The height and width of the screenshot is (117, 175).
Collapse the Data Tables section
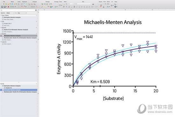click(x=1, y=15)
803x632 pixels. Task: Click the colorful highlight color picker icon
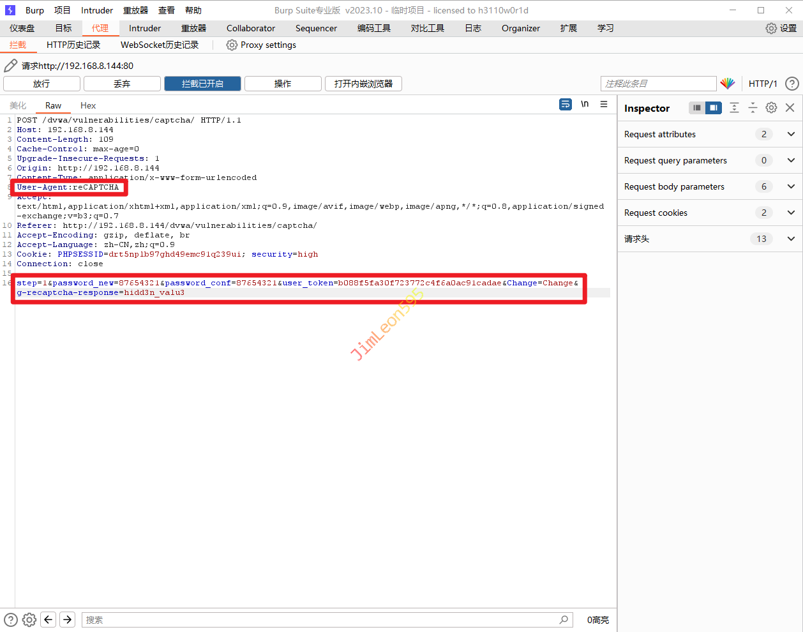tap(727, 84)
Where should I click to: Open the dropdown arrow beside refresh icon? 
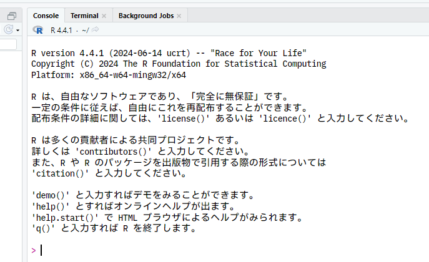coord(18,31)
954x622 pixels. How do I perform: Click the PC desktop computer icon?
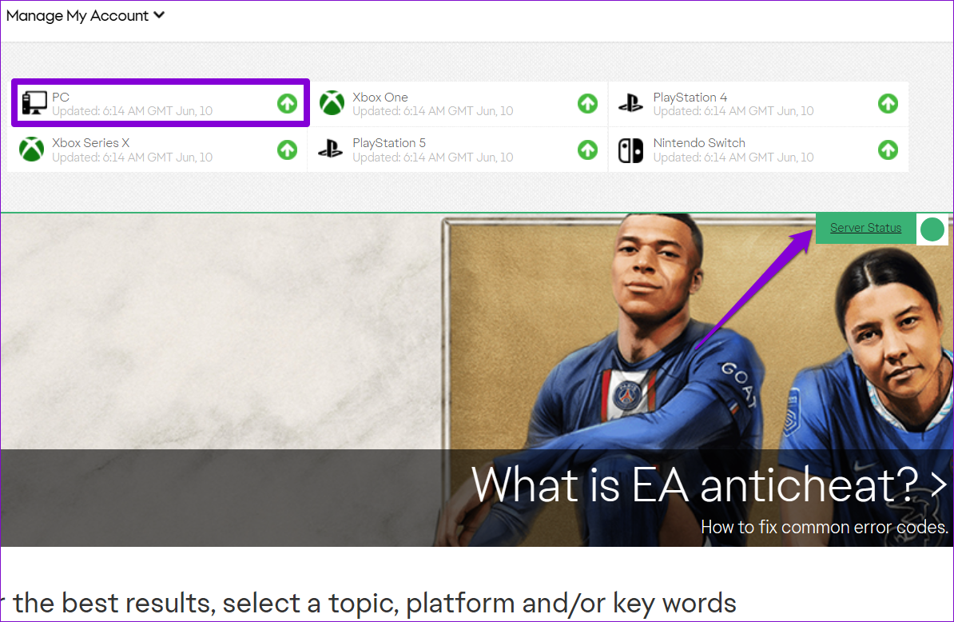click(x=34, y=103)
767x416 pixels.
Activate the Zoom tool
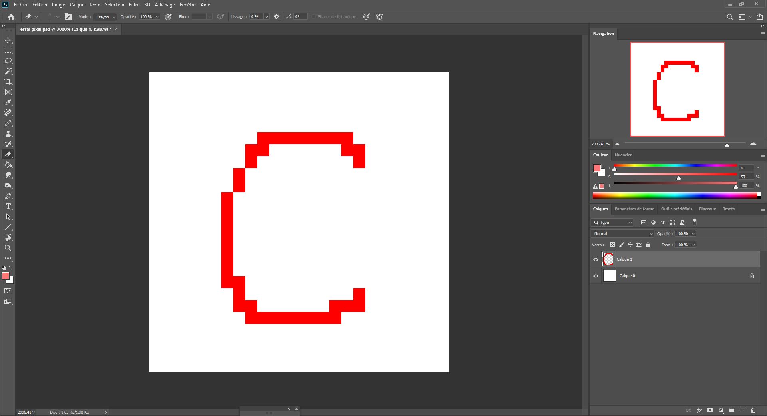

**Written instruction**
Rewrite the whole listing with every "icon" changed to "button" and nothing else altered. Leave out the pictures.

**Output for this exercise**
The height and width of the screenshot is (117, 175).
Collapse the Data Tables section
click(x=1, y=15)
803x632 pixels. Task: Click the colorful highlight color picker button
tap(727, 84)
Where should I click to: Open the dropdown arrow beside refresh button? 
coord(18,31)
954x622 pixels. How do I perform: Click the PC desktop computer button?
click(x=34, y=103)
767x416 pixels.
Activate the Zoom tool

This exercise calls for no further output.